13 March 1999
Kaikoura, New Zealand

During the DEEP ROVER submersible dives from KAHAROA my job as a fisheries biologist is to help identify the species we see filmed on the video screen. My specialty area is research on deepwater fish species and so I'm particularly interested in identifying and observing fish from 600-900 meters.

While the main aim of the survey is to try to locate and film the giant squid, I am really excited to have the opportunity to view the species we film during the search. I have been working in this field for several years, and to be able to see the fish in their natural habitat and not as lifeless forms on the deck will be fantastic. Normally, by the time some deepwater species have been caught in the net and hauled up onto the deck, their eyes are very bulbous, their stomachs often everted, and with their swim bladder over inflated, their bodies can be unnatural looking. Colours too are different between the surface and at 800 meters.

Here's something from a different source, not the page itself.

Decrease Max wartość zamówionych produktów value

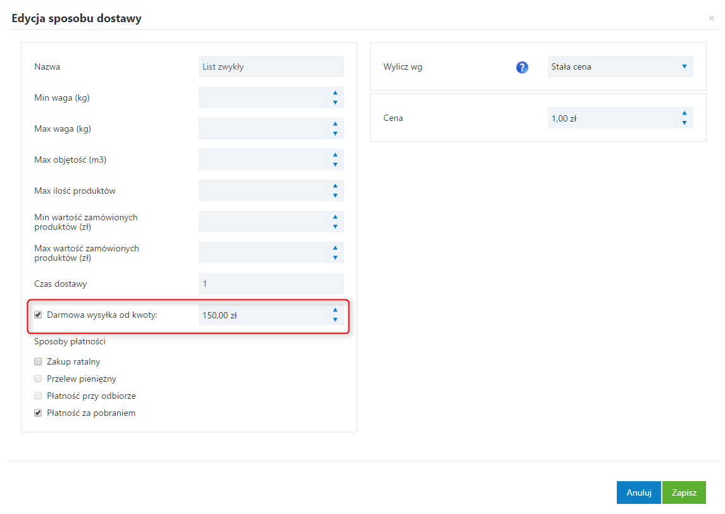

Orange RoughyWhat will be particularly interesting will be seeing the deepwater fish orange roughy - my specialist species. This species is bright orange coloured, but camouflaged and hard to see in the dark deep ocean. Also, to see the lantern fish with their illuminated photophores and other fish with luminescent lures, to observe species in their own environment with fins and tail functioning and their bodies oriented as we can only guess, and the benefits to observe feeding behavior and prey items, will be fantastic. The other aspects of the project provide an interesting experience. Seeing how the submersible operates and how the filming is carried out both from the submersible and on board KAHAROA with the BBC team, has made the days spent at sea this week very worthwhile.

Most of my work has been on deepsea fishing trawlers and on our NIWA research vessel TANGAROA. We carry out trawl and acoustic surveys to measure the size of the fish stocks, and we make biological measurements on the fish - length, sex, reproductive state, and feeding. This new area of science that I am experiencing with international teams is quite a different opportunity.